▶ _DESCRIPTION OF THE TASK_
The result should be every line of the listing that contains "height".

[Opening SOURCE DATA section]

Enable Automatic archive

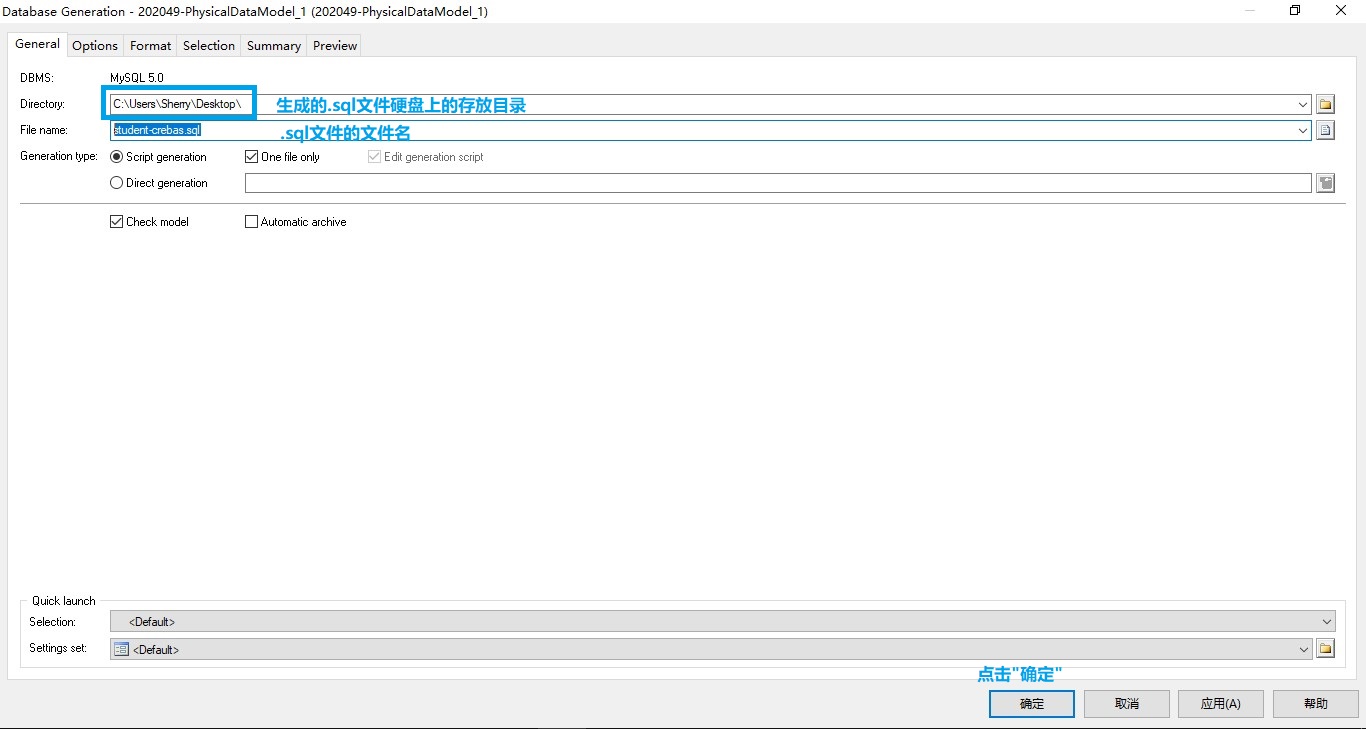(x=251, y=221)
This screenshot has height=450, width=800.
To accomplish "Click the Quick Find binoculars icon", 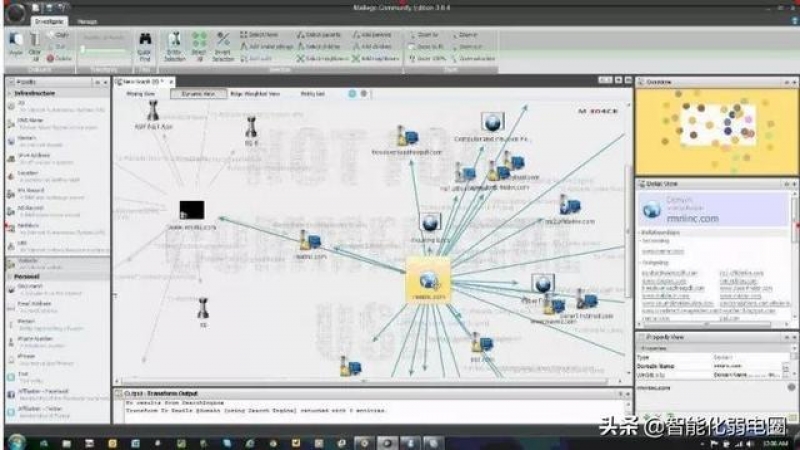I will (145, 43).
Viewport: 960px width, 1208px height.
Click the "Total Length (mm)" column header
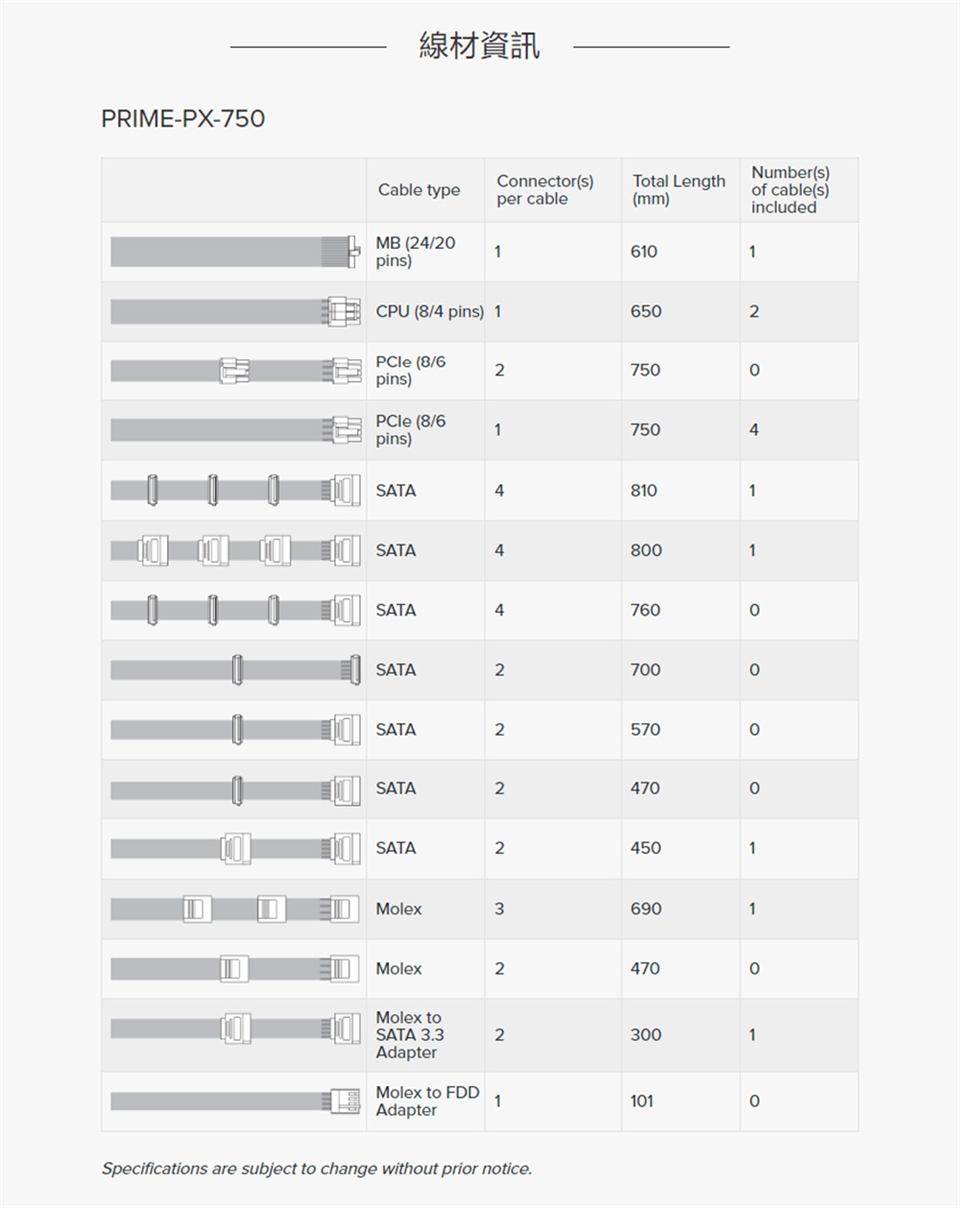click(x=678, y=190)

[Closing SOURCE DATA section]

▶ _TASK RESULT_
This screenshot has height=450, width=800.
Viewport: 960px width, 1208px height.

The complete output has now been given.